Thursday, April 10, 2014

“Discern the Body” -- An Alternative Lectionary for Maundy Thursday

For most Protestants, the key Holy Week Moments are Maundy Thursday and Easter, with Good Friday possibly added in (perhaps in a community service).  Maundy Thursday sets the tone for the remainder of the journey to Easter.  We join Jesus in the Upper Room, share a meal with him and his disciples that has its roots in the Passover Celebration.  From the supper Jesus goes out into the Garden with his disciples, shares in prayer and possibly a final time of teaching before his betrayal, arrest, and crucifixion. 

 In the readings set before us by David Ackerman in his Beyond the Lectionary, we see things from a different perspective than we normally do on this evening.  So, in the reading  from John that is contained in this passage we hear a disconcerting message -- in that the term Maundy derives from the word mandate that remembers that Jesus has given us a new commandment -- to love one another -- in this portion of the reading from John 15, Jesus tells us that his followers, like him, will be the objects of hate.  In the reading from Exodus we read teh rest of the story -- not the institution of the meal, but God's act of vengeance on the first born of the people of Egypt.  Finally, there's the reading from 1 Corinthians -- a passage that brings into our conversation the Lord's Supper -- and the danger of abusing it by failing to discern the body.  What is that body?  Is it not the community that gathers in the presence of Christ?  Herein are some thought-provoking texts and worship materials.  If you're Maundy Thursday service is already planned, perhaps you can at the very least meditate upon the texts, worship materials, and questions.


Maundy Thursday

“Discern the Body”

Call to Worship:  Psalm 69:19-21 NRSV

One:  You know the insults I receive, and my shame and dishonor; my foes are all known to you.
Many:  Insults have broken my heart, so that I am in despair.
One:  I looked for pity, but there was none; and for comforters, but I found none.
Many:  They gave me poison for food, and for my thirst they gave me vinegar to drink.

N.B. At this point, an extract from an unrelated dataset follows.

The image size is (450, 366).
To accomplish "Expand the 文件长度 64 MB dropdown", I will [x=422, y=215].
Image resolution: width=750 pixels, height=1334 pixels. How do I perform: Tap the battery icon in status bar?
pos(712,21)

Gathering Prayer:  We come together in this holy time to remember how you shared your final meal with your disciples.  As we feel your Spirit moving among us, help us to know that you have not abandoned us but are with us, even as this night falls upon us.

Confession:  This day, our Shepherd has been stricken and we, like sheep, have all scattered.  Our fear has gotten the better of our faith, and we have run for our lives.  We’d like to think that we’re better than the people were back then, and that we’d stand with Jesus in his hour of trial.  But we have to confess that we’re no better than our ancestors in faith.  We have turned our backs on injustice when we should have stood up for what was right.  Forgive us, God.  Give us the courage we need to face this hour of testing.

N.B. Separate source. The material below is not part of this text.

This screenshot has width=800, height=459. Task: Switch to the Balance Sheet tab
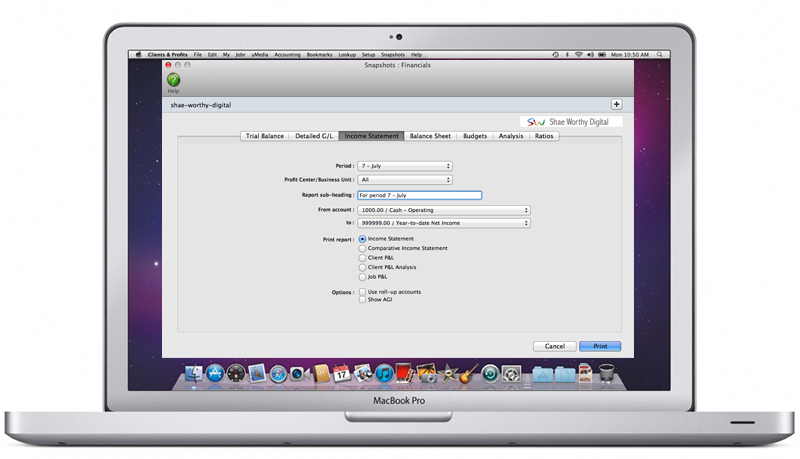(x=429, y=136)
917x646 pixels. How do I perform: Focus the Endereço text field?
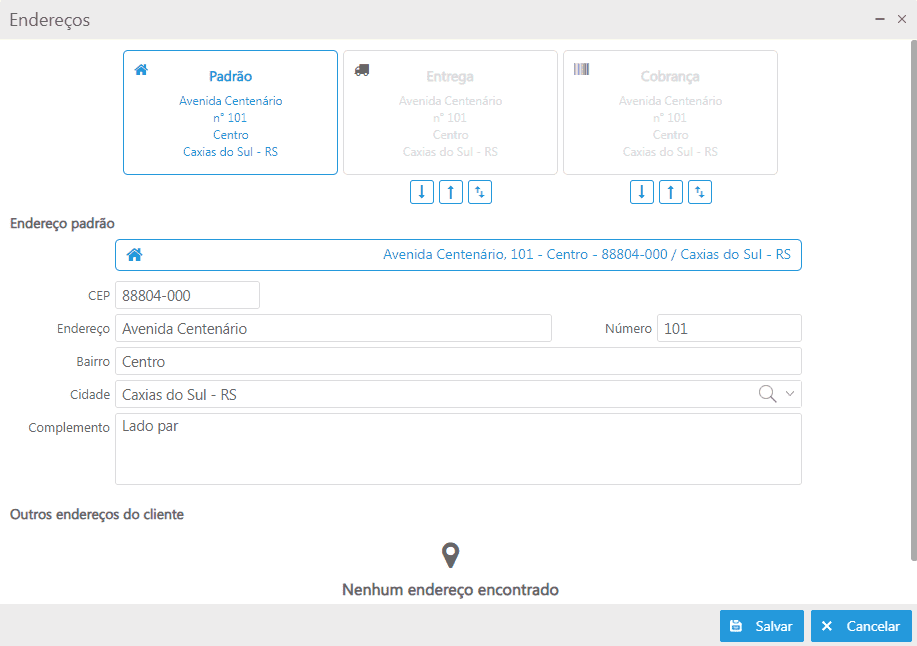[333, 328]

Assurance:  God knows our weakness and vulnerability, and in the anguish of our sins, God turns to us, forgives us, and gives us the gift of new life through our Savior, Jesus.

Commentaries and sermon ideas may be found in Beyond the Lectionary.

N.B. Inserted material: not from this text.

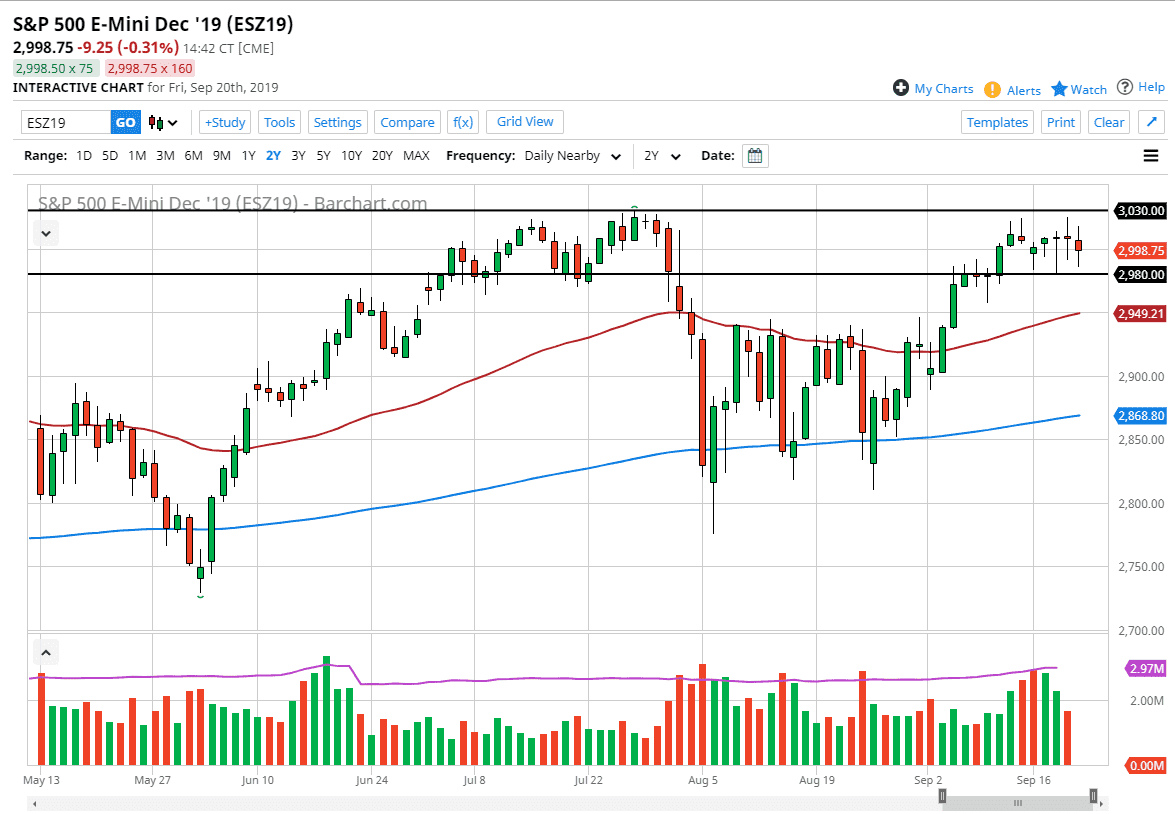Screen dimensions: 1175x814
Task: Open the Daily Nearby frequency dropdown
Action: [x=572, y=156]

Scriptures:      Exodus 11:1-5; 12:29-36 – “Summary of the Passover”
1 Corinthians 11:17-22, 27-34 – “On the Lord’s Supper”
John 15:18-25 – “They Hated Me”

Reflection Questions:
  • What stood out for you when you read the story from Exodus today?  What do you think Christians learn more deeply about Holy Communion when they connect it with the story and meal of the Passover?
  • What do you make of the comment about the vinegar in Psalm 69:21?
  • Based on today’s reading in 1 Corinthians 11, what do you think the meal of Holy Communion would have looked like in first century Corinth?  What were some of the issues that they were struggling with then?  What do you think it means to “discern the body”?  Does anyone fully understand what happens during Holy Communion?  Should children be excluded from Communion?  Should anyone?  Who and why?
  • What do you make of the world’s hatred of Jesus in John 15?  Have you ever felt that the world was against you?  What was that like?  Might thinking about Jesus’ rejection help us in those times?
  • How spiritually disciplined have you been during this Lenten season?  Have you failed in any way?  What are some of the most meaningful ways that you observe Holy Week?

Prayer of Thanksgiving:  Thank you, God, for changing our cries of anger into sighs of relief.  Thank you also for changing our wails of anguish into shouts of joy.  And thank you for delivering us from the powers of evil and death this day and always.

Benediction:  Having been nourished by our Savior, Jesus, let us go now and share God’s good news with a world that longs for real mercy and genuine love.  Amen.